Mounted the blank in the 4-jaw again.  The drill bit fit the centre hole well so I used that to indicated the part and get the hole on centre.  Then used the reamer to finish the hole to the final diameter. 

Next was to bore the recess for the nut.  My first time boring.  Again, I messed up on the practise piece.  Oh, the boring went OK but I went too deep.  When I trial fit it, I realized that the handle goes over a No 1 woodruff key which is 1/2" long.  With the too-deep recess, the nut was going to run into the end of the key before securing the handle.  On the for-real piece, I worked out how far I should bore to leave the unbored section just over 0.500. 






The next operation was to 'broach' the keyway using the lathe carriage.  Again, a first for me.  I used a spare cutoff blade to form a single-point scratch tool.  The cutoff blade started at 3/32" thickness so I needed to grind a little off each side to bring it down to the 1/16" needed for a No 1 woodruff.  A bit hairy and I went a teeny bit undersize. Scratching out the keyway wasn't hard, though, at about 2 thous per pass.  A little bit of work with a needle file and it fit the key.




Strictly for looks, I wanted to reduce the thickness of the 'wings' of the aluminum body.  I chucked a short cutoff to use a mandrel and drilled and tapped it for a bolt the same size as the centre hole (5/16").  I needed a 'dog' to engage the body piece so the lathe could drive it.  I drilled and tapped a #6 hole on the perimeter of the mandrel and then screwed in an allen head cap screw.  This worked fine.  As I faced down the wings on the practise piece, I left a hub in the centre.  Eventually I realized that I didn't have a facing tool with an acute-enough angle to properly finish the shoulder.  Before I did the for-real piece, I ground both left and right knife tools.  Since I was working aluminum, I followed the recommendation from steves-workshop.co.uk and used a significant back rake on the tool bits.  These cut very well on the for-real piece and let me finish the hub nicely.
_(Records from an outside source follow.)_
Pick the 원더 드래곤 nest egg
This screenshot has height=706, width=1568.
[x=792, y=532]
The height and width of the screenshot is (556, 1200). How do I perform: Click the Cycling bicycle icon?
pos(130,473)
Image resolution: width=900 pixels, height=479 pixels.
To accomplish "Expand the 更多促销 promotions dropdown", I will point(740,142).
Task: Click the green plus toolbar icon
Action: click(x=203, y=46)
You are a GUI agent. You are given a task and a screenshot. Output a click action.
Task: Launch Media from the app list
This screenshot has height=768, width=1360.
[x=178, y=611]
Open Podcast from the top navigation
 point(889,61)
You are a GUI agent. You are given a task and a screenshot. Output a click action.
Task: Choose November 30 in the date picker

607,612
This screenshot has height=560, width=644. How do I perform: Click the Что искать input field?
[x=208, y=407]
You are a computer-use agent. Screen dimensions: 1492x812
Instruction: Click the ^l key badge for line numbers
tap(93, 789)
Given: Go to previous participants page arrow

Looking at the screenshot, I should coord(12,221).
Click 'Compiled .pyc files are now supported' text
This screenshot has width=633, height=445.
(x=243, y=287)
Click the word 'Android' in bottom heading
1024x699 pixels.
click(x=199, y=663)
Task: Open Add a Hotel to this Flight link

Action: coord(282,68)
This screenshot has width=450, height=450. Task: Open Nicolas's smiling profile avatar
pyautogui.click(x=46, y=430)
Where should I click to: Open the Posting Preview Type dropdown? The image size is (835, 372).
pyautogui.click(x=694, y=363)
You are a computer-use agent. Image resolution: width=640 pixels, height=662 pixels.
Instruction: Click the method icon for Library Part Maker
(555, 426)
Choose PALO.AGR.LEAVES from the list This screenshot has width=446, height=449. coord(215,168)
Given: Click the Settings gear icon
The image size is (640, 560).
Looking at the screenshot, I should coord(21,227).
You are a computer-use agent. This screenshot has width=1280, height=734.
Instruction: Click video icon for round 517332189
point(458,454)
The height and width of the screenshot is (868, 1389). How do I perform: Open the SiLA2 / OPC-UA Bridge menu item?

Finally, I used 320 and 400 grit sandpaper to clean and polish the aluminum a bit.  Secured the brass bits with thread locker and cut off the excess brass.  I think the completed handle looks pretty good and it certainly works far better than the broken original!




Craig


----------



## T Bredehoft (Jan 26, 2019)

Congratulations, I predict you'll do well in this hobby, based upon your 1) identifying the problem, 2) planning and 3) executing the repair. Also having stock on hand to practice on.


----------